Objective:
Copy every one of the lines below exactly as they appear, changing nothing.

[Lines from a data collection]
______

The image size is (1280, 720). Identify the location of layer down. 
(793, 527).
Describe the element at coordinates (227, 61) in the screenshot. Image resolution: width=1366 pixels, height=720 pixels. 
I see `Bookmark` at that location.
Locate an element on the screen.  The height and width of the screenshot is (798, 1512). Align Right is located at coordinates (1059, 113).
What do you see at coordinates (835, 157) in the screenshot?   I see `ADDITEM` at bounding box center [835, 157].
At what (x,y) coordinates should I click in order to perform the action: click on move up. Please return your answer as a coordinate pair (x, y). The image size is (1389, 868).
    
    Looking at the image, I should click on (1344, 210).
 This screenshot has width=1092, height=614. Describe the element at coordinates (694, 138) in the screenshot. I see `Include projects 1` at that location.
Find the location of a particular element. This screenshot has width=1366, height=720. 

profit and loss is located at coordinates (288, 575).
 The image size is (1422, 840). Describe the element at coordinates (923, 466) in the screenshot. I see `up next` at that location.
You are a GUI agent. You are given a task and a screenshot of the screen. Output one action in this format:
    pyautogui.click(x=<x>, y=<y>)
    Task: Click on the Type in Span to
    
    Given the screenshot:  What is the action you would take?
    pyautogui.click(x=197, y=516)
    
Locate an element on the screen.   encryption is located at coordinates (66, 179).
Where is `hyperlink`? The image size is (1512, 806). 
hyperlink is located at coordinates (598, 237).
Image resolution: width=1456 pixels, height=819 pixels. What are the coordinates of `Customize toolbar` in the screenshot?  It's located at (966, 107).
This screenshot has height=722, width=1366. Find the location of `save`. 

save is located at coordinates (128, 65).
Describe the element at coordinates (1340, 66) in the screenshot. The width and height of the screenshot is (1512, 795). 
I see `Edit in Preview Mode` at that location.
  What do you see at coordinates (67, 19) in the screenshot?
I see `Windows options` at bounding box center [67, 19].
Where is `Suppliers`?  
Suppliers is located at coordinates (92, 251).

______

Expected output:
The image size is (1280, 720). Identify the location of layer down. 
(793, 527).
Describe the element at coordinates (227, 61) in the screenshot. Image resolution: width=1366 pixels, height=720 pixels. 
I see `Bookmark` at that location.
Locate an element on the screen.  The height and width of the screenshot is (798, 1512). Align Right is located at coordinates (1059, 113).
What do you see at coordinates (835, 157) in the screenshot?   I see `ADDITEM` at bounding box center [835, 157].
At what (x,y) coordinates should I click in order to perform the action: click on move up. Please return your answer as a coordinate pair (x, y). The image size is (1389, 868).
    
    Looking at the image, I should click on (1344, 210).
 This screenshot has width=1092, height=614. Describe the element at coordinates (694, 138) in the screenshot. I see `Include projects 1` at that location.
Find the location of a particular element. This screenshot has width=1366, height=720. 

profit and loss is located at coordinates (288, 575).
 The image size is (1422, 840). Describe the element at coordinates (923, 466) in the screenshot. I see `up next` at that location.
You are a GUI agent. You are given a task and a screenshot of the screen. Output one action in this format:
    pyautogui.click(x=<x>, y=<y>)
    Task: Click on the Type in Span to
    
    Given the screenshot:  What is the action you would take?
    pyautogui.click(x=197, y=516)
    
Locate an element on the screen.   encryption is located at coordinates (66, 179).
Where is `hyperlink`? The image size is (1512, 806). 
hyperlink is located at coordinates (598, 237).
Image resolution: width=1456 pixels, height=819 pixels. What are the coordinates of `Customize toolbar` in the screenshot?  It's located at (966, 107).
This screenshot has height=722, width=1366. Find the location of `save`. 

save is located at coordinates (128, 65).
Describe the element at coordinates (1340, 66) in the screenshot. The width and height of the screenshot is (1512, 795). 
I see `Edit in Preview Mode` at that location.
  What do you see at coordinates (67, 19) in the screenshot?
I see `Windows options` at bounding box center [67, 19].
Where is `Suppliers`?  
Suppliers is located at coordinates (92, 251).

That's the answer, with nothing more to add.